Well that's enough complaining for one day. We did get to hear our little ones heart beat today while we were at the doctor's office. I'm betting it's a girl...the heart rate last time was 142 and this time it was 160. Michael is still holding out for a boy. We'll see. Well I better go.

Friday, January 4, 2008

Tired.

Oh man, yesterday was rough, not rough like Bobbie's pregnancy rough, but it was no fun. I came to work late because I slept in and I had to have 8.5 hours yesterday, so I was here until 5:45. Not great...I am used to working until around 3 or maybe 4. Staying that late was awful. It didn't help that I was already a mess as it was. I was swollen, my hip hurt, I felt sick, my back hurt, and I had a huge head ache. I was not very happy. I went home I complained to Michael and then fell asleep until 10. Poor Kailye...I was pregnant 7.5 months last year. I'm glad she is such a good kid, she has fun playing with her daddy while I sleep. And she loves playing with Marley lately.

Today has been so much better. I am tired but I got to work on time today so I'll be able to leave at 4:30...woohoo. I'm am really enjoying our little peanut running laps. It's the only thing that I have enjoyed about pregnancy ever really. That and being able to be fat on purpose. Well back to work...bye.

Thursday, January 3, 2008

Give aways...woohoo

Check this out...to those of you in need this lady is giving away Land's End diaper bags. I found the link on kik's site but check it out.

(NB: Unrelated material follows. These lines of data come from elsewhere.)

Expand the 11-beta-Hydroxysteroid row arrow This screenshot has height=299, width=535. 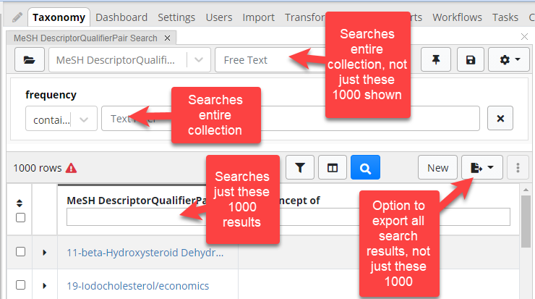tap(45, 253)
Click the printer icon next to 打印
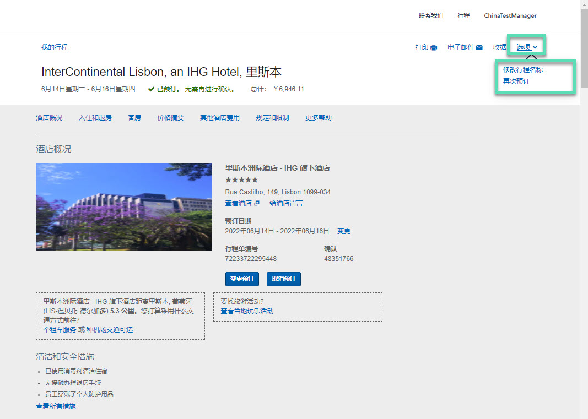 [434, 47]
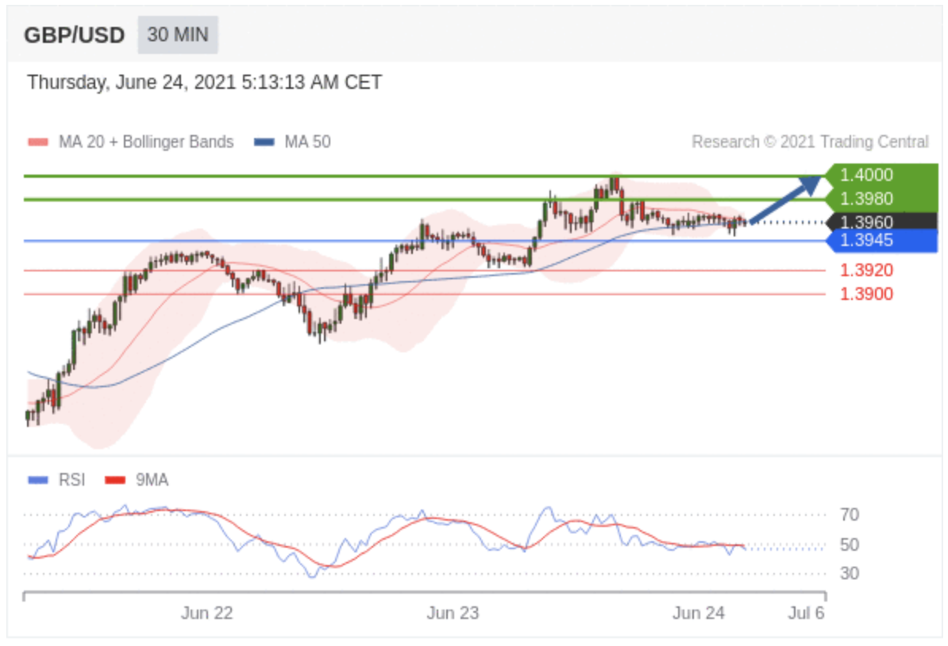
Task: Toggle the MA 50 legend entry
Action: (x=292, y=142)
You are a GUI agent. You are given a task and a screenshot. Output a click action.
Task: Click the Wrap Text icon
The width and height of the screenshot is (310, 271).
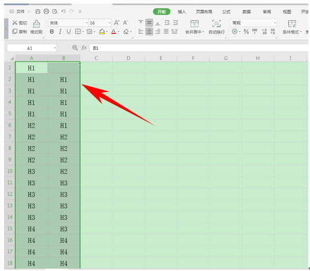pyautogui.click(x=216, y=24)
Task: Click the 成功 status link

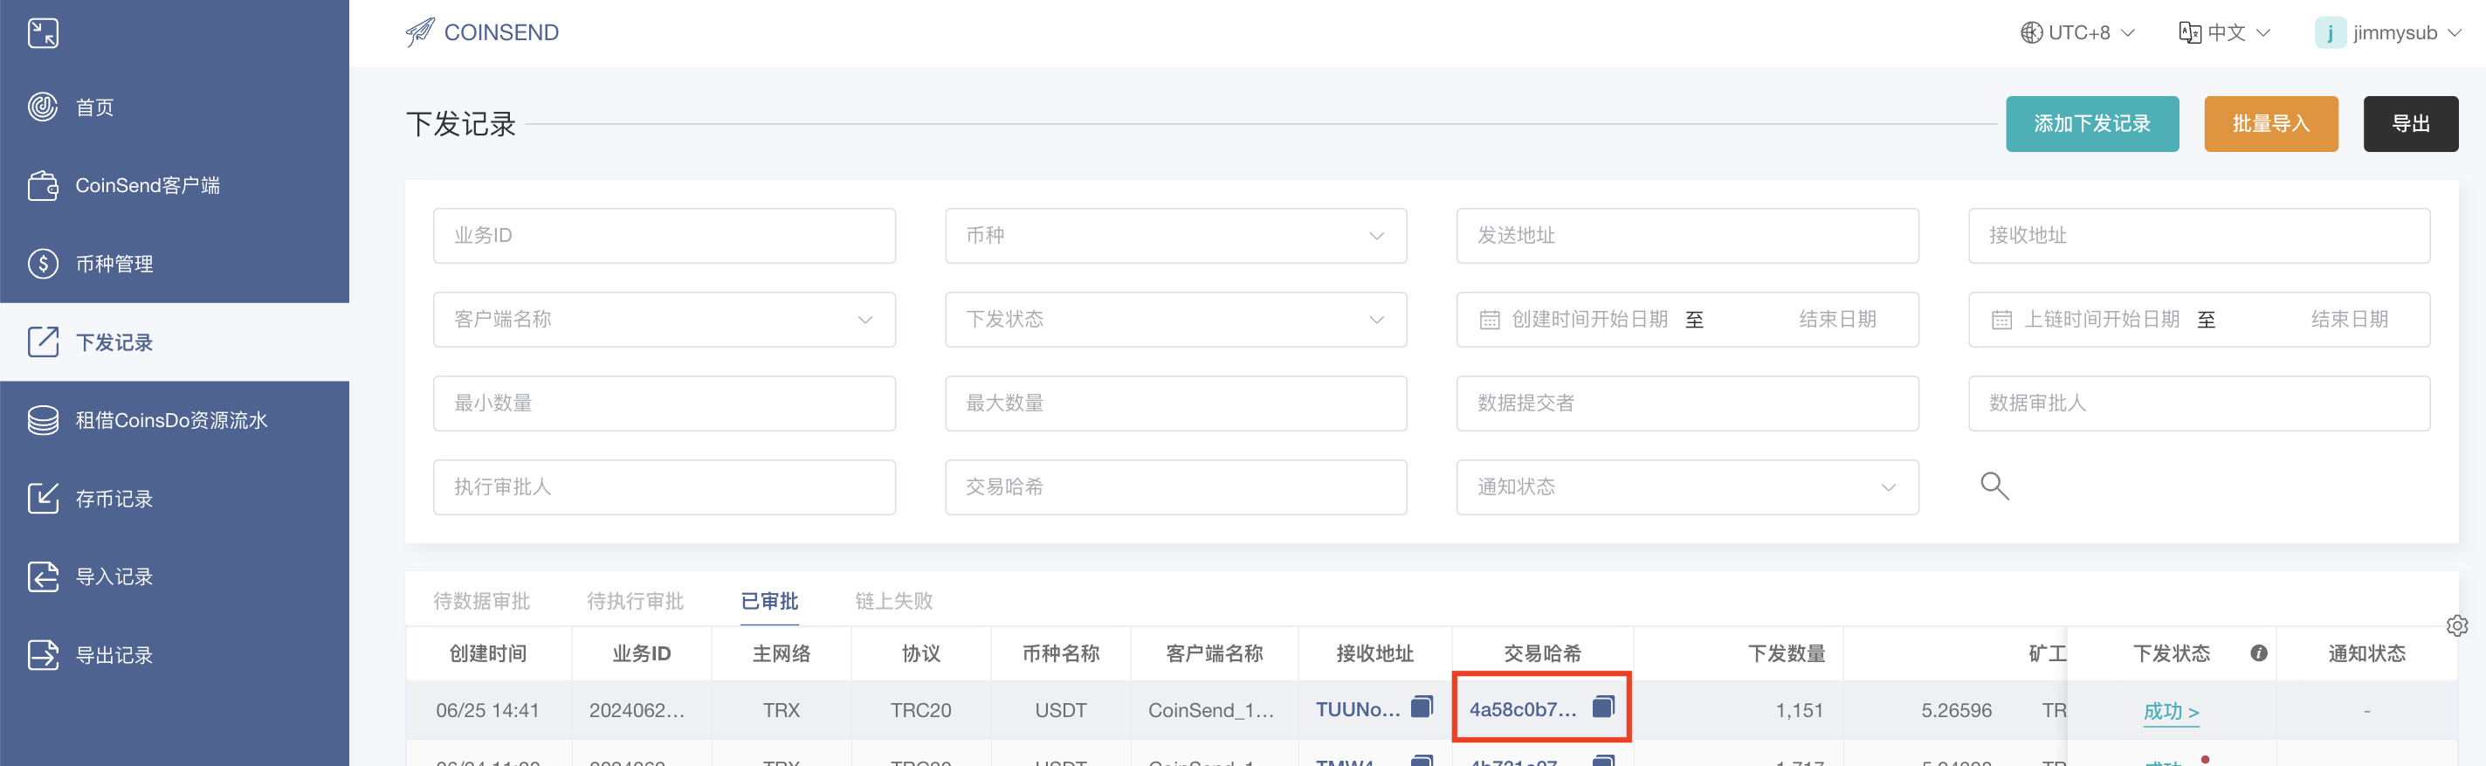Action: pyautogui.click(x=2170, y=711)
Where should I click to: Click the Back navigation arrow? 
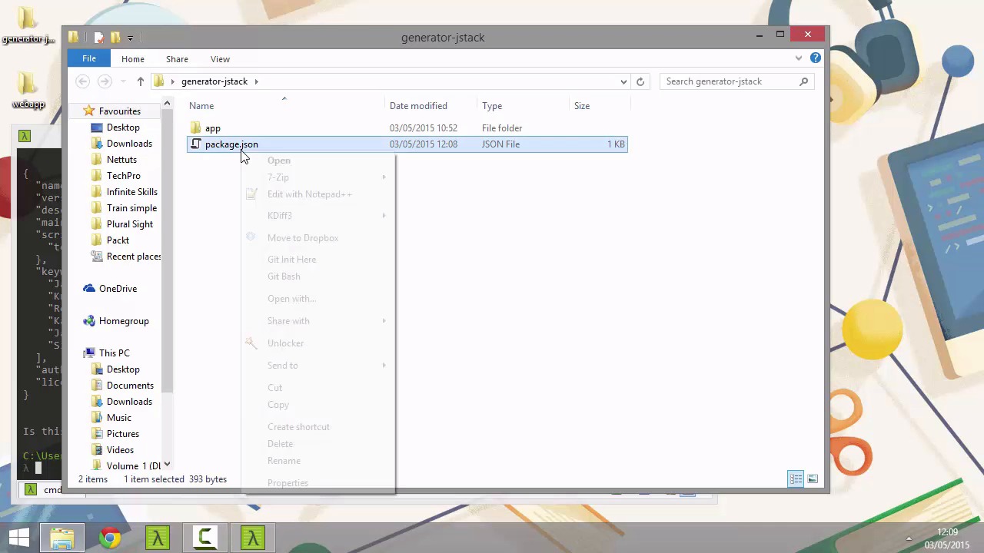(x=83, y=81)
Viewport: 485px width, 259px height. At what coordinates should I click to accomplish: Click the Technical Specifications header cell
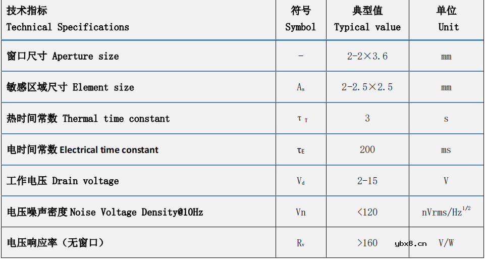click(x=68, y=19)
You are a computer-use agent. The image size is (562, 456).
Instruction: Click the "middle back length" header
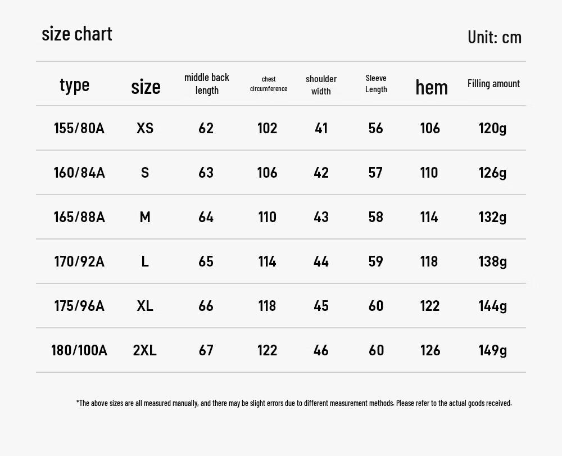(207, 84)
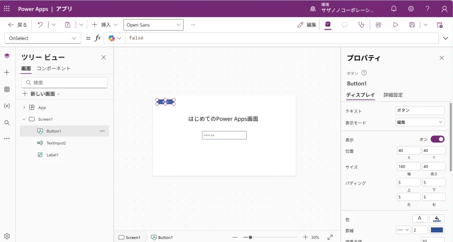Click the play preview app icon

pos(395,25)
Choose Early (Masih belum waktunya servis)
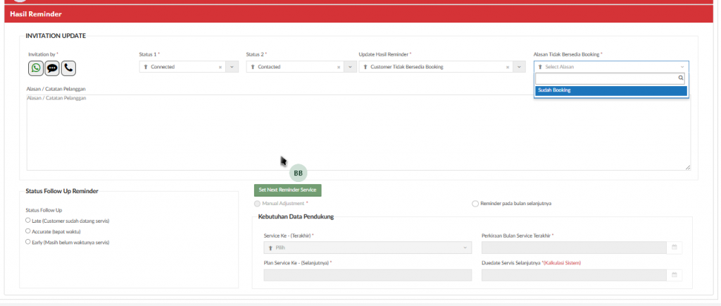This screenshot has width=721, height=306. (x=27, y=242)
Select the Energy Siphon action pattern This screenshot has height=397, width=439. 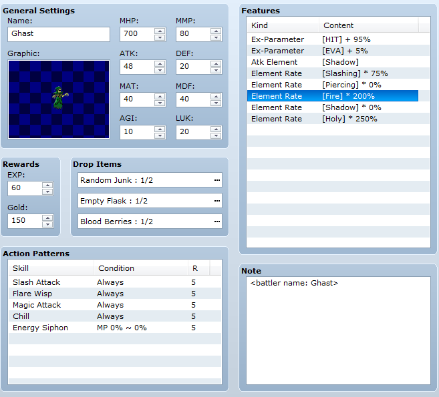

Wednesday, January 2, 2008

15 Weeks

We are 15 weeks in and still going strong...I know because I keep getting random bouts of the pukes...I know lovely terminology. Also our little peanut is moving a lot more recently, especially if anything or anyone is near my stomach. He/she is not a fan. Well since I don't feel well today and I have a lot of work to do I'll write more later. Bye.